## Material provided
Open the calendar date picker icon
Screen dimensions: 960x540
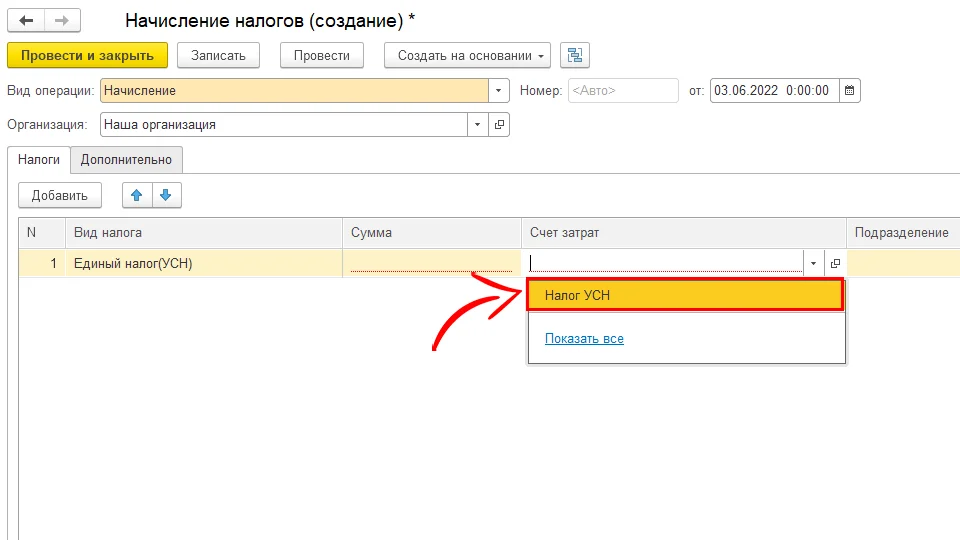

---

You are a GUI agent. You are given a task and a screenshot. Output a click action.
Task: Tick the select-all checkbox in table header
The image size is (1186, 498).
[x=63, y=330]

## Your objective
Beginning at the line above with "Open the calendar date picker icon" and finishing at the line with "Screen dimensions: 960x540", return each line exactly and return nothing else.

## Answer section
Open the calendar date picker icon
Screen dimensions: 960x540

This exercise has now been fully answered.